Empreendedores do Amapá estão transformando o descarte do caroço de açaí em oportunidades econômicas e ambientais. O fruto, símbolo da Amazônia, tem apenas 30% de sua composição aproveitada para consumo, enquanto os 70% restantes, antes sem utilidade comercial, vêm se tornando base para produtos inovadores, como bebidas, carvão ecológico e fertilizantes naturais.
A empresária Valda Gonçalves, do município de Santana, criou a Engenho Café de Açaí a partir da necessidade de dar destino ao resíduo gerado em sua despolpadeira. A solução resultou em uma bebida feita com o caroço torrado e moído, preparada como café e vendida em pó, cápsulas e blends com café tradicional. A fábrica utiliza 17 toneladas de caroços para produzir 12 toneladas do “café” de açaí por mês, envolvendo mil famílias cooperadas que fornecem o material com certificação ambiental. “Me sinto privilegiada em pegar algo que era resíduo e transformar em um produto tão gigantesco. Hoje levamos uma bebida saudável, sem cafeína e cheia de propriedades energizantes para a mesa do consumidor — e ainda beneficiamos a natureza”, afirmou Valda.
Na mesma linha, o empreendedor Alex Pascoal fundou a Carvão de Açaí, empresa que produz carvão ecológico a partir do caroço do fruto. A iniciativa surgiu da busca por alternativas ao carvão vegetal convencional. A empresa utiliza até 50 toneladas de caroço para fabricar entre cinco e seis toneladas mensais do produto, que tem baixa emissão de fumaça e longa duração. “Nossa proposta é clara: produzir um carvão melhor que o vegetal, sem desmatamento e sem poluir. Hoje, não usamos madeira, e o forno ecológico evita a emissão de gases. É inovação com consciência ambiental”, explicou Alex. O negócio conquistou o terceiro lugar no programa Inova Amazônia 2024, apoiado pelo Sebrae, e já exporta para a Guiana Francesa.
Outra iniciativa amapaense é a Amazon BioFert, criada pelos engenheiros agrônomos Wesley Resplande e Thyago Monteiro. A empresa transforma os caroços em biochar, um fertilizante natural que melhora a qualidade do solo e contribui para o sequestro de carbono. Cada tonelada de caroço gera 250 quilos de biochar, e desde 2022 já foram reaproveitadas mais de 150 toneladas de resíduos. A produção mensal chega a 93 toneladas, com parcerias com Sebrae, Embrapa e Senai. “Transformamos esse problema em um ativo de alto valor agregado, com potencial para mudar a forma como produzimos, cuidamos do solo e enfrentamos as mudanças climáticas”, disse Thyago.

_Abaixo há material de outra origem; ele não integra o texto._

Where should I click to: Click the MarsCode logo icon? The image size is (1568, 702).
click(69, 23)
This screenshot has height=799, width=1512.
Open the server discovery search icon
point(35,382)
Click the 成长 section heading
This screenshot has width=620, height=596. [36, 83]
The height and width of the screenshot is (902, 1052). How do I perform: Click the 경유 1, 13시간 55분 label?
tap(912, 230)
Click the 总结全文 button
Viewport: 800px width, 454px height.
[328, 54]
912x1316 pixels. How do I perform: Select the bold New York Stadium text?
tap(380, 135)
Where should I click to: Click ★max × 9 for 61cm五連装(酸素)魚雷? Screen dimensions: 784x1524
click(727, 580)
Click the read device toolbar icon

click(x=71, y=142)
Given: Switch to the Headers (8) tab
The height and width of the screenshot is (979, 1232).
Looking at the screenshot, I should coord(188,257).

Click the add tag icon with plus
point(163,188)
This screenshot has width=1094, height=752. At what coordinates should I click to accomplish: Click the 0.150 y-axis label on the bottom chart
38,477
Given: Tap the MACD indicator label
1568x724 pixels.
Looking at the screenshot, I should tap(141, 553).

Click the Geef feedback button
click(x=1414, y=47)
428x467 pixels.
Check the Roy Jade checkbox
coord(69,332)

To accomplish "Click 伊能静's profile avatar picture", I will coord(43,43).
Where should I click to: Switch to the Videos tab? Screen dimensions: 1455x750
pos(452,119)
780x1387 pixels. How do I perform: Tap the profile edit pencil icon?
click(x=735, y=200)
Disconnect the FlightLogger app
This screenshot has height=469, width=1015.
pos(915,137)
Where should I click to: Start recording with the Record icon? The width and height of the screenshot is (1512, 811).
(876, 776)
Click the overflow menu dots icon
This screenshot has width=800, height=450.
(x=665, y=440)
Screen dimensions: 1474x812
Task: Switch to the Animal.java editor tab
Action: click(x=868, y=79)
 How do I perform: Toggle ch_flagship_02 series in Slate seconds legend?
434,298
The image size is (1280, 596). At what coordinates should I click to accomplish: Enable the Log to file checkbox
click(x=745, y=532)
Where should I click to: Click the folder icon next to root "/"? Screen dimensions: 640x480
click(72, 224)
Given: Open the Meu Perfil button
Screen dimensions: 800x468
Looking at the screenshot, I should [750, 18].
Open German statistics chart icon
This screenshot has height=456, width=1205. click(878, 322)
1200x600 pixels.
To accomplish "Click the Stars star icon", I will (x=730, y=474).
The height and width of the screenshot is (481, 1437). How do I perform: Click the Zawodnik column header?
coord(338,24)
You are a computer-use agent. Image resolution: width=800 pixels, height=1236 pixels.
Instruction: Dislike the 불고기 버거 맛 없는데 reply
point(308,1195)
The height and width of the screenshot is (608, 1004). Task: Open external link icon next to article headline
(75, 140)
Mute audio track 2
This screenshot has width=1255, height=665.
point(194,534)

Um levantamento realizado em 2019 por universidades do Amapá e a Embrapa revelou que o caroço de açaí tem alto potencial para produção de adubo, mas ainda é descartado de forma inadequada. Nos municípios de Macapá e Santana, cerca de 24 toneladas são jogadas fora diariamente, grande parte em terrenos e corpos d’água.
As experiências do Amapá indicam o potencial da bioeconomia amazônica como alternativa para agregar valor às cadeias produtivas tradicionais e reduzir impactos ambientais, com geração de renda e fortalecimento de pequenos negócios locais.